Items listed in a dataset
****************
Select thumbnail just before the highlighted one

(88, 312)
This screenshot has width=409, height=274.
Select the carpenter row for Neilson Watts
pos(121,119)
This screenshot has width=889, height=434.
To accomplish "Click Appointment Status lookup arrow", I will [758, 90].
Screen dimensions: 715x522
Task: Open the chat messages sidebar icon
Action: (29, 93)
****************
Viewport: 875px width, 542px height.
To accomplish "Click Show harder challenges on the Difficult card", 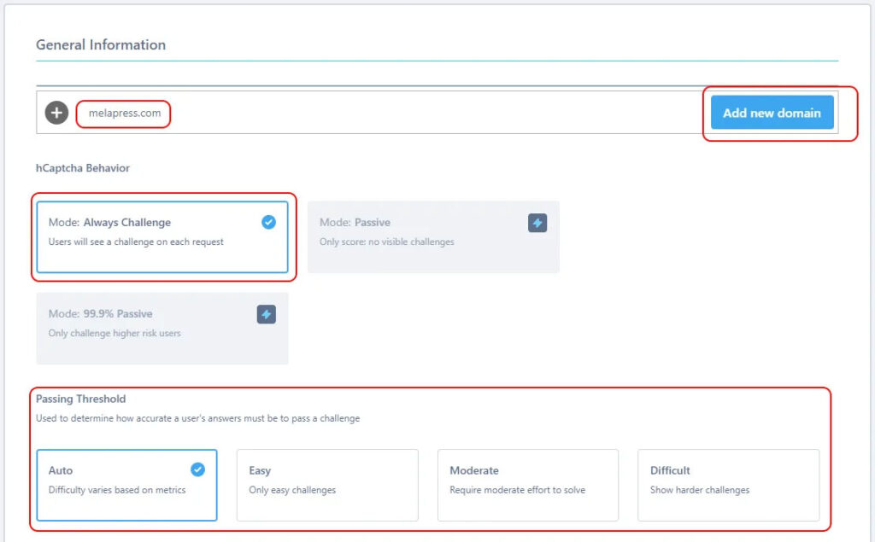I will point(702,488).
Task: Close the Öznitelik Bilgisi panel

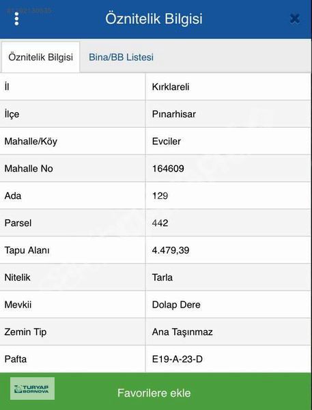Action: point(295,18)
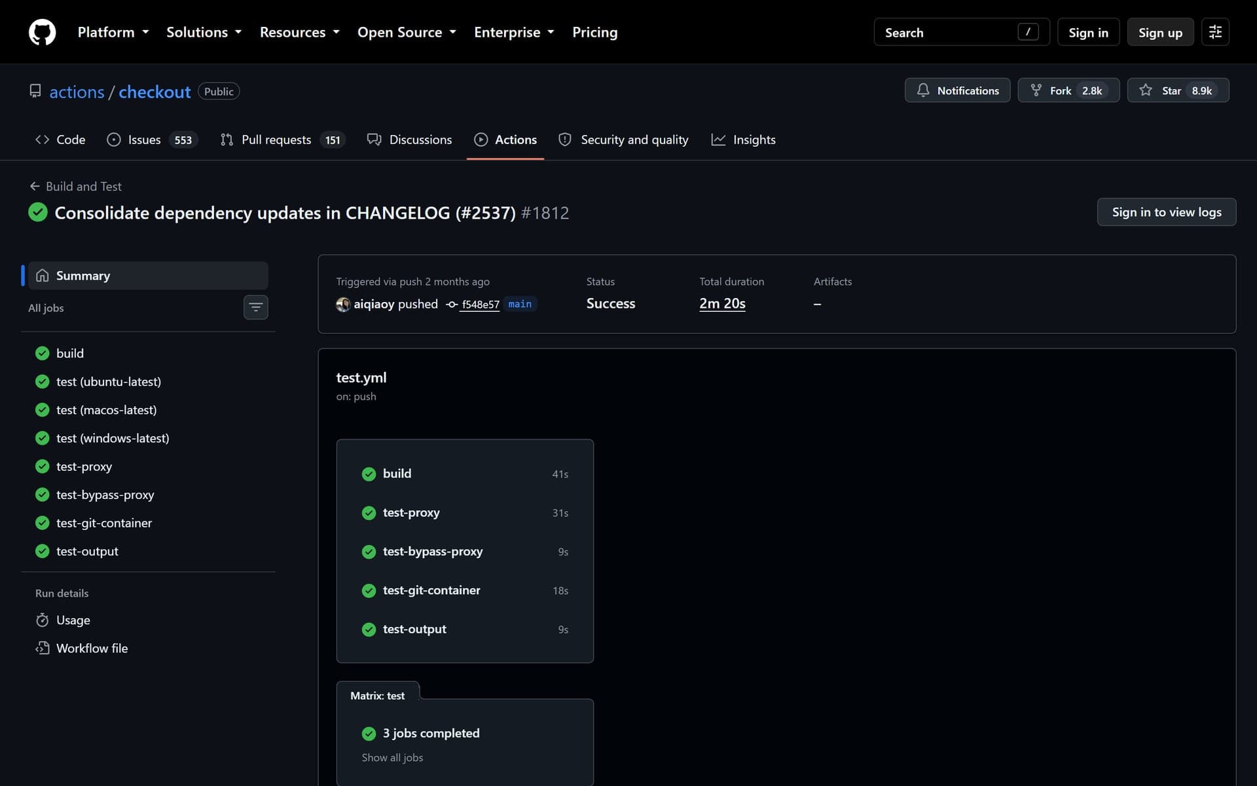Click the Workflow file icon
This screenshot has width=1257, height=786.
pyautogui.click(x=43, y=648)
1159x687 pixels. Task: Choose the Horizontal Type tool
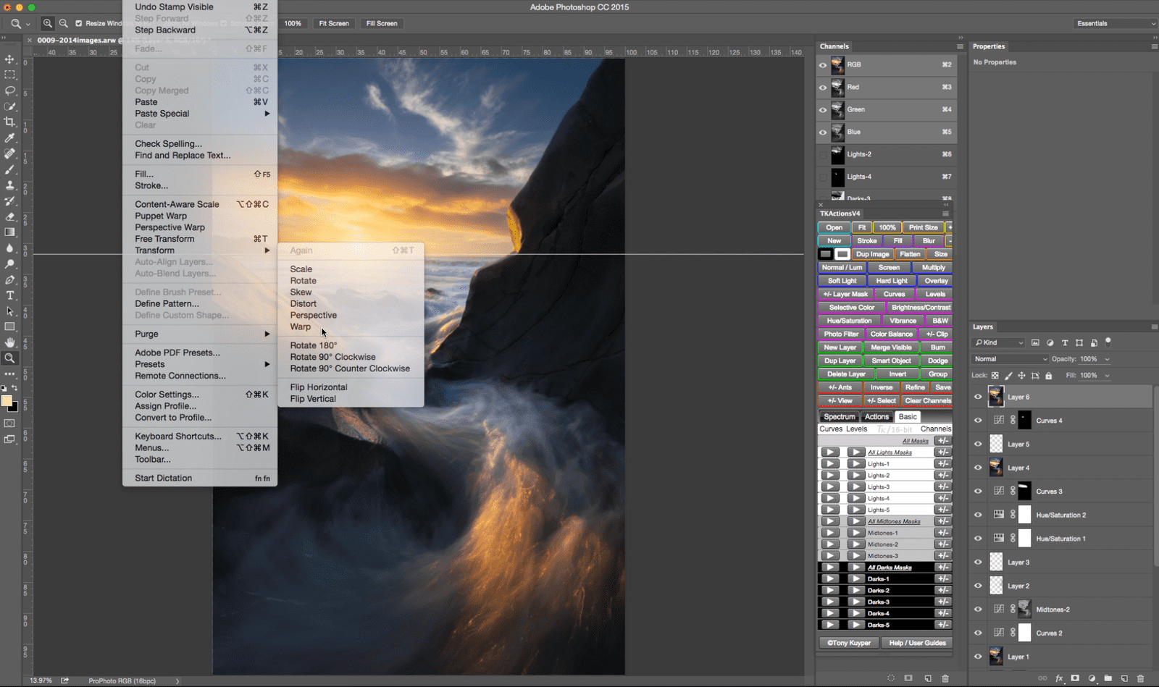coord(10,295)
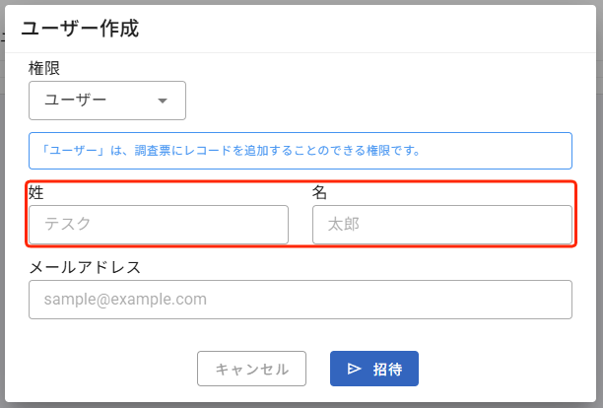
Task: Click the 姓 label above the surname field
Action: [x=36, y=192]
****************
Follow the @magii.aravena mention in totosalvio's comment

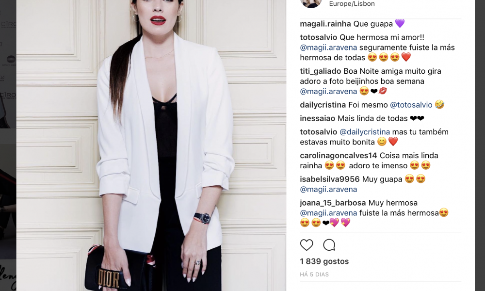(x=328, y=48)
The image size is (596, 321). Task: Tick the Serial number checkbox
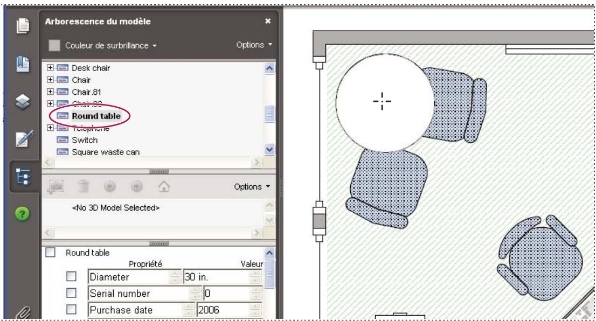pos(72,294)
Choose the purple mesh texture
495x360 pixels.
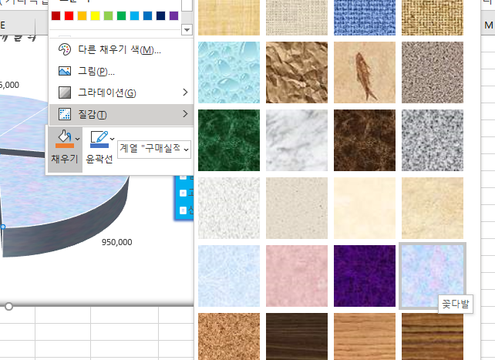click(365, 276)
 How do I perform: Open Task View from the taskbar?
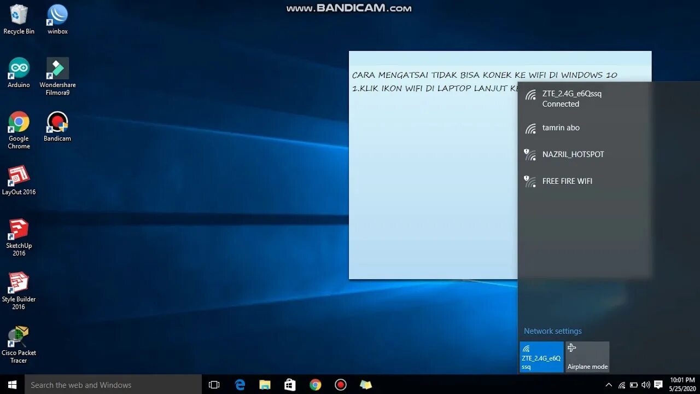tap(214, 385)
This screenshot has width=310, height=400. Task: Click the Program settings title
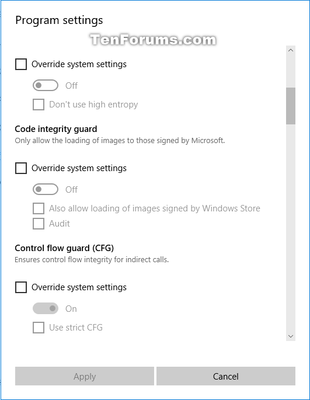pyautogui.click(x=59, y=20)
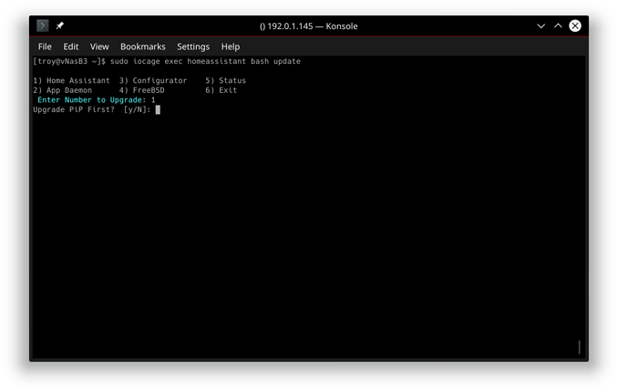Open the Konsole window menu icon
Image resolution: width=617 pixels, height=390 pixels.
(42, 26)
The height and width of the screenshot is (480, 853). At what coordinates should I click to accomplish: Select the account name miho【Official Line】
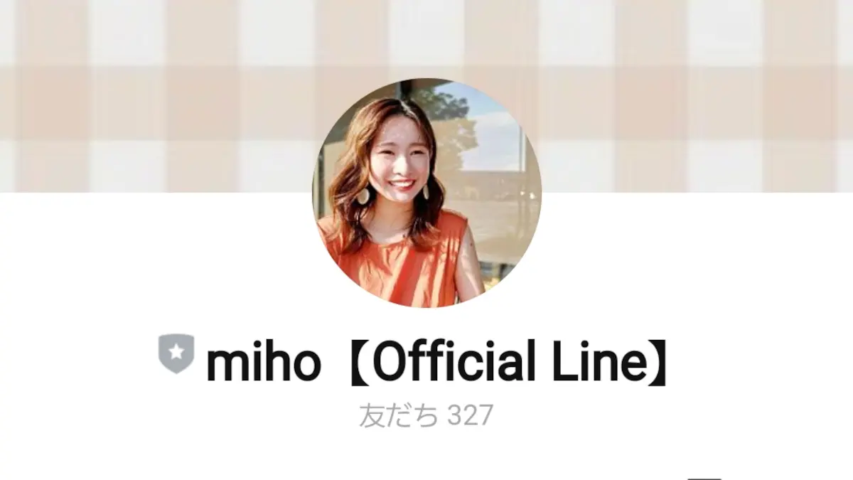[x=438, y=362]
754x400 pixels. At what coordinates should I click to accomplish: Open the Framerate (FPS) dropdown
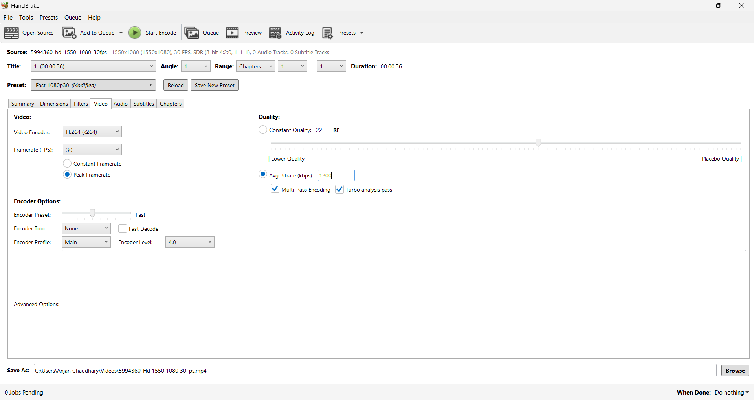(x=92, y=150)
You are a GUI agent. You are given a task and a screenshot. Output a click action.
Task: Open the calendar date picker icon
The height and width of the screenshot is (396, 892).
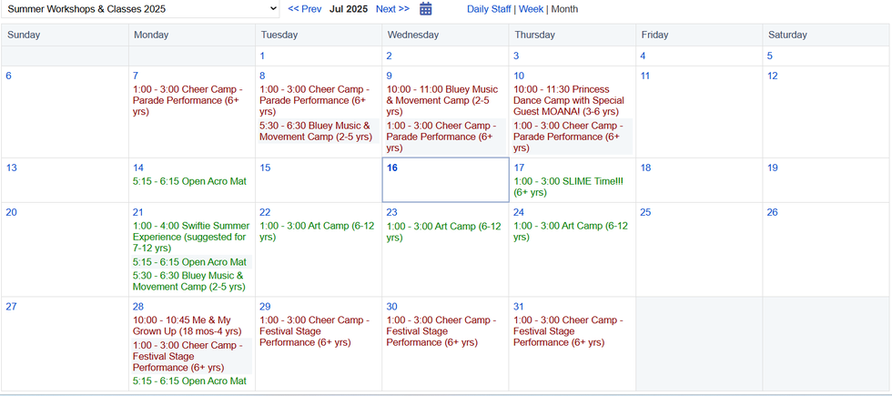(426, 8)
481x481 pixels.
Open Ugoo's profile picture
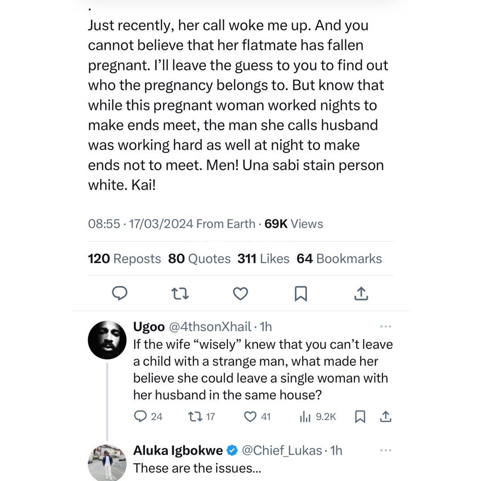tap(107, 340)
****************
AIM OF THE TASK: Nothing but the lines above from the line with "The height and width of the screenshot is (480, 853)." up to and including the line with "Task: Open the calendar date picker icon" should be returned, exactly as written and without pictures.

WORKED SOLUTION:
The height and width of the screenshot is (480, 853). At what coordinates should I click to accomplish: Select the account name miho【Official Line】
[x=438, y=362]
754x400 pixels. At what coordinates should I click to accomplish: Open the Framerate (FPS) dropdown
(x=92, y=150)
You are a GUI agent. You are given a task and a screenshot. Output a click action.
Task: Open the calendar date picker icon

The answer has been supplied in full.